CELLINK Ambassador Paul Dinho is bioprinting corneas.

“I started out making fun science videos to share my research 3D printing human corneas and, next thing I know, my lab is all over the news! It’s unbelievable how the CELLINK Ambassadors Program connected me to such a growing community of scientists and bioprinting labs across the world. It really feels great every time I see someone post the next breakthrough in bioprinting so that we can all celebrate together,” Paul Dinh, a student at Florida A&M University and researcher at the College of Pharmacy and Pharmaceutical Science under Professor Mandip Sachdeva, said to

Dinh and Sachdeva’s research resulted in the creation of the first US high throughput 3D printing of human cells of the cornea. Because of their involvement with the ambassador program, CELLINK took charge in creating international buzz, landing stories in both industry and top tier globally recognized publications.

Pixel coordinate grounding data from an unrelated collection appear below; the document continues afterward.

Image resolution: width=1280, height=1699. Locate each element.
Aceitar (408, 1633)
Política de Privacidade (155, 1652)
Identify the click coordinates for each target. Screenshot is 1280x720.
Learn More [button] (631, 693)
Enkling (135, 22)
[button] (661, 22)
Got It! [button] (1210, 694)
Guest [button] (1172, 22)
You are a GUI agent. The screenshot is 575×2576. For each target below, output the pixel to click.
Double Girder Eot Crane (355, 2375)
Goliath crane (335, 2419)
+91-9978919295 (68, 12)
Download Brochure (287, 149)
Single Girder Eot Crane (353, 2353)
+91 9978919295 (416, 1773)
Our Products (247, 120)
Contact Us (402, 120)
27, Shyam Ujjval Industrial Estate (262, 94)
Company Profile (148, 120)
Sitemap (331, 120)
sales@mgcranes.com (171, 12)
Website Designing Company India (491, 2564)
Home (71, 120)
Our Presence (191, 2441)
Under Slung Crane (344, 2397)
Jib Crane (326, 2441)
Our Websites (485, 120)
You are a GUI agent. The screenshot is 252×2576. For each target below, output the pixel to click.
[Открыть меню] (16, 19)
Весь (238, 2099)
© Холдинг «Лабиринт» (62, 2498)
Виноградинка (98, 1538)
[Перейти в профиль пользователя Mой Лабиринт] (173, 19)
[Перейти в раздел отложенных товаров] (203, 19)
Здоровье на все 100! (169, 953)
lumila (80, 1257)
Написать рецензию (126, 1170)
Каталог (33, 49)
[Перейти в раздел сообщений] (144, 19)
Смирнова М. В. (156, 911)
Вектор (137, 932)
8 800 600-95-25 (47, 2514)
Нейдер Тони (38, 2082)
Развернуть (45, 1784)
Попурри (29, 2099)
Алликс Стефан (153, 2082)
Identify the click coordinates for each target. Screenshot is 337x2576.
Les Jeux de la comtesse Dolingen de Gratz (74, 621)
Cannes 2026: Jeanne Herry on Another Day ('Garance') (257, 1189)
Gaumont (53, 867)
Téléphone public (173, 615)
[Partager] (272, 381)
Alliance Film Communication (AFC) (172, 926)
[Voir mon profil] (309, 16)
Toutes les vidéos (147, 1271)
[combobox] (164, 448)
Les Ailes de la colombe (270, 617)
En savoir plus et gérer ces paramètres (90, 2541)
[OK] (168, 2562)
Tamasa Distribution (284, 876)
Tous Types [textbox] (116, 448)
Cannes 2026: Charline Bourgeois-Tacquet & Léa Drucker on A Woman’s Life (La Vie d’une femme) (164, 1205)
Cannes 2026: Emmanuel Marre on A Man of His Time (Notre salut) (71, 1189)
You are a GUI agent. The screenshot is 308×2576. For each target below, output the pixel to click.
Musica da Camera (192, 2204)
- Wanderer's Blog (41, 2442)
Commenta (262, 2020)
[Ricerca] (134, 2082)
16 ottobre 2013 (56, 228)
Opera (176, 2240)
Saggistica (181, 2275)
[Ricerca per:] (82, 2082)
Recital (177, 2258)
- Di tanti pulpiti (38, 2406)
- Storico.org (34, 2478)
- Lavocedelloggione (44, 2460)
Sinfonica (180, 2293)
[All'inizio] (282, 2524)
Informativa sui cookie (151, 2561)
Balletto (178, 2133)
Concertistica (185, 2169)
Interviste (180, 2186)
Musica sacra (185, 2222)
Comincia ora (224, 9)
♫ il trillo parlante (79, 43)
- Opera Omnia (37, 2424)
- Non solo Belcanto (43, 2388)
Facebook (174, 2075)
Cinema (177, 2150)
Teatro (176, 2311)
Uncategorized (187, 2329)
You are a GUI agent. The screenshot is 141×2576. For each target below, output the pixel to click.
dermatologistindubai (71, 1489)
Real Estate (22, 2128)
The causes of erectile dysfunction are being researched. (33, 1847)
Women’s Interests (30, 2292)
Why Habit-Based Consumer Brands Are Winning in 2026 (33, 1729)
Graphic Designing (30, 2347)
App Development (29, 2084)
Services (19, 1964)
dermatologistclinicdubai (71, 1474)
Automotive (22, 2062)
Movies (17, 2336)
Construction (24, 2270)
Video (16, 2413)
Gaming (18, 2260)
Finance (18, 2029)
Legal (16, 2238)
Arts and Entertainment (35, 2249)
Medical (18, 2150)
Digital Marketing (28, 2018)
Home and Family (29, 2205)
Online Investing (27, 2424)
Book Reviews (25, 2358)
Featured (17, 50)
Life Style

Other CELLINK Ambassadors like undergraduate medical student Mohammad Alhazmi from The Royal College of Surgeons in Ireland has been using the company’s 3D bioprinter INKREDIBLE + to explore bioprinting in parallel to his interest in cartilage regeneration and orthopedic surgery. Also working with the bioink is fellow ambassador Sara Malferrari, a Ph.D. student in Biomedical Engineering at the University College of London, teaching researchers how to bioprint.

CELLINK Ambassador Sara Malferrari working at the lab with bioinks

Ambassador Angela Panoskaltsis-Mortari, Professor of Pediatrics in the Division of Blood and Marrow Transplantation and Director of the 3D Bioprinting Facility at the University of Minnesota, worked with Century College, also in Minnesota, to launch their new Biofabrication Certificate program. While the University of Kansas Medical Center’s Department of Plastic Surgery ambassadors recently used CELLINK Start bioink to develop a T-block prototype with applications in regenerative medicine, at North Carolina State University, Associate Professor Rohan Shirwaiker and his fellow researchers have been testing out one of the newest bioinks, the GelXA.

CELLINK Ambassador Rohan Shirwaiker testing out bioink GelXA

“Being an ambassador feels more like being part of a big family: we get to share the great work we do with other people who genuinely care about each others success and providing the support needed, whenever we need it,” explained Mahmoud Amr, biomedical engineer PhD student at the University of Texas at San Antonio.

CELLINK ambassador Mahmoud Amr presenting his work with the BIO X

This is a great opportunity to learn and connect with other researchers, letting everyone in the community know how they are using CELLINK to develop innovations at the lab. One of the benefits for researchers is that it offers them an opportunity to get credit for their hard work, which often remains within the university realm or local news outlets, while through the initiative, the company publishes relevant information in their global network with thousands of followers.